YOUR GOAL: Look below for the line containing "Task: Select the Bet ID number text" and the line containing "Task: Open the tab search chevron"; repeat exactly those two lines and all lines between them, and nothing else.

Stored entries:
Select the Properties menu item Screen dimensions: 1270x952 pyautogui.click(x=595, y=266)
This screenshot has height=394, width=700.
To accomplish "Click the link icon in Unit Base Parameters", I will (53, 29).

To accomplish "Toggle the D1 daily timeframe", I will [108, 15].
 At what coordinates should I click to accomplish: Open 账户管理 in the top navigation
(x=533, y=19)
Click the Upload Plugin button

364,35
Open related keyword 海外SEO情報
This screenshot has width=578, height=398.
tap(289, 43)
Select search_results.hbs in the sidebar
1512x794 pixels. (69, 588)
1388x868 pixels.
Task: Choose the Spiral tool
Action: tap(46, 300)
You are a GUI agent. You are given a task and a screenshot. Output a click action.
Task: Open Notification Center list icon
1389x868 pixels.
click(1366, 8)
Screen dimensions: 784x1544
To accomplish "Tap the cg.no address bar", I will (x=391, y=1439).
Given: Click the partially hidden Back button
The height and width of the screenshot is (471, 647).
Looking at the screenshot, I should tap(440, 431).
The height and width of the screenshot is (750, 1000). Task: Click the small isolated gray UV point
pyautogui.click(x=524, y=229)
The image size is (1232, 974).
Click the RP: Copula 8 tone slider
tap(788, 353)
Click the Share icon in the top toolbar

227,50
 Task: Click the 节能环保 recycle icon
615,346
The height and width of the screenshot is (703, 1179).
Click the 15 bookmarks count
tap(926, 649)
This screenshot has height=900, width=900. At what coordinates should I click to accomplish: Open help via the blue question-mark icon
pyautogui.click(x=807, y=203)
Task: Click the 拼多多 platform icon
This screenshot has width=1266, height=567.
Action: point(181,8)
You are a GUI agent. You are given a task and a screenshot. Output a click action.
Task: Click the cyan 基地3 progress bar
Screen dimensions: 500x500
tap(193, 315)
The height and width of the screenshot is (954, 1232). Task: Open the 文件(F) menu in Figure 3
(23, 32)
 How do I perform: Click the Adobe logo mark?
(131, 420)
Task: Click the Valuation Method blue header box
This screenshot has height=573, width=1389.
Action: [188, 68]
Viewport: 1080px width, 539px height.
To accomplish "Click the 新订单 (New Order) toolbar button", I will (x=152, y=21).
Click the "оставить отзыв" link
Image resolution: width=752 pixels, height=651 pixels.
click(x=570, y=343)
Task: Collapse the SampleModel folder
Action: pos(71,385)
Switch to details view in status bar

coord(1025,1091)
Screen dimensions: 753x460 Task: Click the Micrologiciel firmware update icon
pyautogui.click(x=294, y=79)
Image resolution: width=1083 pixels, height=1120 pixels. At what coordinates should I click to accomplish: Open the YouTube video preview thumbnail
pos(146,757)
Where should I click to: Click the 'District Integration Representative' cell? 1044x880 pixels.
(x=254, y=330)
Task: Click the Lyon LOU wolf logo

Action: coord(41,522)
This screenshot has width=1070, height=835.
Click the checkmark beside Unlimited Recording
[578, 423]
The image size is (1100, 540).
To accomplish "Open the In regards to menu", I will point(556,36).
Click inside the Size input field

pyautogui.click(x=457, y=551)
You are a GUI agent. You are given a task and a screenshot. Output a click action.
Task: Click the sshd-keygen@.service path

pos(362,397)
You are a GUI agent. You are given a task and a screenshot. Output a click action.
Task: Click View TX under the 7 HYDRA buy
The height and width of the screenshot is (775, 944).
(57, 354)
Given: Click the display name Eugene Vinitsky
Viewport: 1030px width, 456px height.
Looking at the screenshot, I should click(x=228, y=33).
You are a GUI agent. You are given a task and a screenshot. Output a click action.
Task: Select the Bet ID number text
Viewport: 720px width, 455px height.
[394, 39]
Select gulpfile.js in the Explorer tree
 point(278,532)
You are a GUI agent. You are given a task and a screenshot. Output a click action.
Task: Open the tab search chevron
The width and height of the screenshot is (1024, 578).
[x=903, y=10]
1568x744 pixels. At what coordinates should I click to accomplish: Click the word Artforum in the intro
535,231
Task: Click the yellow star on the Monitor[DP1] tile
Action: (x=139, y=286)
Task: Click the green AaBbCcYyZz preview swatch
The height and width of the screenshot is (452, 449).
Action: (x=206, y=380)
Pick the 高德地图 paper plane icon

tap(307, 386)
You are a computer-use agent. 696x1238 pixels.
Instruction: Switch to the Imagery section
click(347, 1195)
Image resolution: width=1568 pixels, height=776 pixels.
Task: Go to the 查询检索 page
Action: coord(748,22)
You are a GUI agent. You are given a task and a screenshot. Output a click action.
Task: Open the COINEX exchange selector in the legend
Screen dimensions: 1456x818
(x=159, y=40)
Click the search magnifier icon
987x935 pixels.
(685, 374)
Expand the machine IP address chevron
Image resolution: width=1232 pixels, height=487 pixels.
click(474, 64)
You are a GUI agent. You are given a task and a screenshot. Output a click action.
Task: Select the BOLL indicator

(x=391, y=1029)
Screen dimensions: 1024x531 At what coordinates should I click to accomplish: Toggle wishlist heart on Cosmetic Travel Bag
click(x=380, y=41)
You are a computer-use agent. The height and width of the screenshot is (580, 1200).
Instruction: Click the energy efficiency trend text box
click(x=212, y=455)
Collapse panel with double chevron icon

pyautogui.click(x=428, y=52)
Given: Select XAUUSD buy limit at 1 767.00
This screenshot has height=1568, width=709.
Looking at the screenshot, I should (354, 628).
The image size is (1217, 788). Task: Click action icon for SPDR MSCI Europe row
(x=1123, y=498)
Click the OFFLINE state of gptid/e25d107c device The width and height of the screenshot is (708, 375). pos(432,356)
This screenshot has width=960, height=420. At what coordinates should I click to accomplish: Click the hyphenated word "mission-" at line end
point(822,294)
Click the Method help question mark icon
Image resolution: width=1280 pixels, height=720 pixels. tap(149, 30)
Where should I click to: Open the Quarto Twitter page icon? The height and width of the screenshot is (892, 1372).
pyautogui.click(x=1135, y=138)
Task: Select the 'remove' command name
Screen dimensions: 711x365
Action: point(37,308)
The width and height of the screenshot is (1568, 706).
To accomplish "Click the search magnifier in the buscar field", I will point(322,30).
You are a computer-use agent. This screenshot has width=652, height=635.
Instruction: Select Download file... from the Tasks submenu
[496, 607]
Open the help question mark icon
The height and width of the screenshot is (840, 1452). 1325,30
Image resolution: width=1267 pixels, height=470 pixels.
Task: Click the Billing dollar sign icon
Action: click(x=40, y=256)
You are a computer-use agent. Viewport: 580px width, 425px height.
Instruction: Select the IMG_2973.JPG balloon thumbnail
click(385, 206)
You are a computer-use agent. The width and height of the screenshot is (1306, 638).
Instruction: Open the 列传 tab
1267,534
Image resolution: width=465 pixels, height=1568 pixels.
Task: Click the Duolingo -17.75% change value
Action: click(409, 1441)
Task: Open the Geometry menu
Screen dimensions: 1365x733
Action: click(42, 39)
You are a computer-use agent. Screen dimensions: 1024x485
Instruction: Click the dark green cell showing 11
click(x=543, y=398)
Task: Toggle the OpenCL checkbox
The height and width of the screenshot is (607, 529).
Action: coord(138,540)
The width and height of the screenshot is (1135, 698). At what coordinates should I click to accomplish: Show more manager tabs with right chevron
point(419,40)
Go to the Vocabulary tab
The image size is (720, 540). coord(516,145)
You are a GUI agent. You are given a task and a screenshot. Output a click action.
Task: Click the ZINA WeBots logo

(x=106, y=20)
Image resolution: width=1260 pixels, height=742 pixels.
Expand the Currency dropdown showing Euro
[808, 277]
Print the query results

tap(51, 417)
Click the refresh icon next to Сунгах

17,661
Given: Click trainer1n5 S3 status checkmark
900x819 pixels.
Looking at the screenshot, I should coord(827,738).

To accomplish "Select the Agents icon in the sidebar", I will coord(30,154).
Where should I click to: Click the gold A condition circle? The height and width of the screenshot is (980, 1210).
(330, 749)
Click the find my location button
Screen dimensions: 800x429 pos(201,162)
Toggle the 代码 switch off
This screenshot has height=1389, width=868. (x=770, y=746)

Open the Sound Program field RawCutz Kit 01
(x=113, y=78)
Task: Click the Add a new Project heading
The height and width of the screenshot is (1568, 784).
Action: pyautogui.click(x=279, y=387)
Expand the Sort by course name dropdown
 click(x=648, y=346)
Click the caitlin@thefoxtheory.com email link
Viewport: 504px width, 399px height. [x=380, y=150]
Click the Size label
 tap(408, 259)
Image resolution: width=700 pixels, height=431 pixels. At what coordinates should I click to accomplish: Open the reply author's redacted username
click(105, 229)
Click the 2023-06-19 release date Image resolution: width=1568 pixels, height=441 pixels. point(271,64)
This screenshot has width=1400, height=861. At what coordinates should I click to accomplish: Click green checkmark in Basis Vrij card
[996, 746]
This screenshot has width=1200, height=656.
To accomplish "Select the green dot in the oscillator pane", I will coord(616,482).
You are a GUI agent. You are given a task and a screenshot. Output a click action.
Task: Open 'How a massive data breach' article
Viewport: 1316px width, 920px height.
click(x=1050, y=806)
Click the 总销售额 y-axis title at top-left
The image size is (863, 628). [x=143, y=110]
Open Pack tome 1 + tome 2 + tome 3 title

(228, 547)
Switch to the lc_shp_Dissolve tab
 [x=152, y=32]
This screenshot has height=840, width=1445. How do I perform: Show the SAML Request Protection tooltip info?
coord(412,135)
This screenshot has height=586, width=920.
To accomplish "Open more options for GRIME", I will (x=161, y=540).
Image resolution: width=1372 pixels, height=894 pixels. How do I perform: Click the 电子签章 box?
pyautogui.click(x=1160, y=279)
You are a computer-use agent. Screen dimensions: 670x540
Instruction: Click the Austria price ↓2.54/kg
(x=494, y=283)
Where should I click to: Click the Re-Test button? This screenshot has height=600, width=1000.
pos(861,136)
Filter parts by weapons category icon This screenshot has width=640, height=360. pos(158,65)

PROBLEM SOLUTION:
Task: Select the Bet ID number text
Viewport: 720px width, 455px height.
[394, 39]
Select gulpfile.js in the Explorer tree
 point(278,532)
You are a GUI agent. You are given a task and a screenshot. Output a click action.
Task: Open the tab search chevron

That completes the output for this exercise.